But the river stones represent more than three promising lives cut short.

They would be among hundreds of similarly engraved stones in a dry streambed running through the Garden of Peace, a proposed memorial to homicide victims with ties to Massachusetts. The three women are among those helping to organize and raise funds for the 7,000-square-foot memorial, to be located on the plaza between the McCormack and Saltonstall buildings near the Statehouse in Boston. Construction is now underway.

The garden is meant to commemorate the lives of those lost to violence, and to provide a place for their loved ones and others to gather for reflection, vigils and meetings. But the three women say they hope it will also draw attention to the enormity of a crime that takes some 20,000 American lives each year.

"If the Vietnam Memorial were a memorial to victims of homicide, we would have to build a new one every three years," says Schaalman, who also lost a friend in the 1988 bombing-related crash of Pan Am Flight 103 over Lockerbie, Scotland.

They also want to make others aware of the enduring pain suffered by those who have lost loved ones violently.

Tobin remembers questioning whether she even wanted to live after her daughter's death.

"Somewhere in the process, you actually make a choice whether to live or not," she says. "It's almost a conscious decision.

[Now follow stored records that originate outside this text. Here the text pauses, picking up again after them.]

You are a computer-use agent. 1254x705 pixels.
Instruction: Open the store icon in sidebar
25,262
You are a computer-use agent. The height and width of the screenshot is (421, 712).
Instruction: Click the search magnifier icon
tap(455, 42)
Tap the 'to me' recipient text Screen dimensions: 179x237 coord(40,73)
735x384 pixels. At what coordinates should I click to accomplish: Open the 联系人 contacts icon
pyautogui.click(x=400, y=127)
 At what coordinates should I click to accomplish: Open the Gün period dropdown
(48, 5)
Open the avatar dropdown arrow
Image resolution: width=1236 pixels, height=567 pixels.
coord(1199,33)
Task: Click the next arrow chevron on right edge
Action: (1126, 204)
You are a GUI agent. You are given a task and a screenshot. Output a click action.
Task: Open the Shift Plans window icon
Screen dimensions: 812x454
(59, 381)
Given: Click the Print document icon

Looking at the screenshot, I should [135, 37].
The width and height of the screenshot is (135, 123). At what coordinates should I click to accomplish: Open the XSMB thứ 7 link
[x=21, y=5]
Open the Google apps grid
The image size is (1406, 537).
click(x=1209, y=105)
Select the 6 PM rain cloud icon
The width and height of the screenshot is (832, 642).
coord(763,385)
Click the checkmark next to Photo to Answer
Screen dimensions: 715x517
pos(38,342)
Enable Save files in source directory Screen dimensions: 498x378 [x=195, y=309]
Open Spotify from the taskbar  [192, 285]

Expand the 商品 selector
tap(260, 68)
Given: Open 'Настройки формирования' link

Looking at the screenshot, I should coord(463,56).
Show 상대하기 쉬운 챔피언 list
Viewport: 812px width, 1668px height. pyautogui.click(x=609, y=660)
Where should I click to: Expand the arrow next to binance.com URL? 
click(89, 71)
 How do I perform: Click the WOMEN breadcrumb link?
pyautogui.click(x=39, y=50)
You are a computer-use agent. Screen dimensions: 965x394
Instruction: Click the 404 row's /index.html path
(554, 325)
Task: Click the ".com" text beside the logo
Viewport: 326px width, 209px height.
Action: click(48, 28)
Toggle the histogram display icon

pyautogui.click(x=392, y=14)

If you decide yes, then you should make it (your life) mean something." Kathy's death, she adds, "has made me want to change the world in some small way."

"People believe that it can't happen to me because my family doesn't live in the city, or my children aren't doing drugs," she adds. "But you can be home alone asleep in your bed."

Vajda recalls lying in bed after father's death and thinking, "I could either fall into depression, and everyone would understand, or I could choose to live. It was a huge decision."

Schaalman decided to do something on behalf of victims several years after her cousin's death, when she happened to be across the street from the World Trade Center, on a business trip, on Sept. 11, 2001.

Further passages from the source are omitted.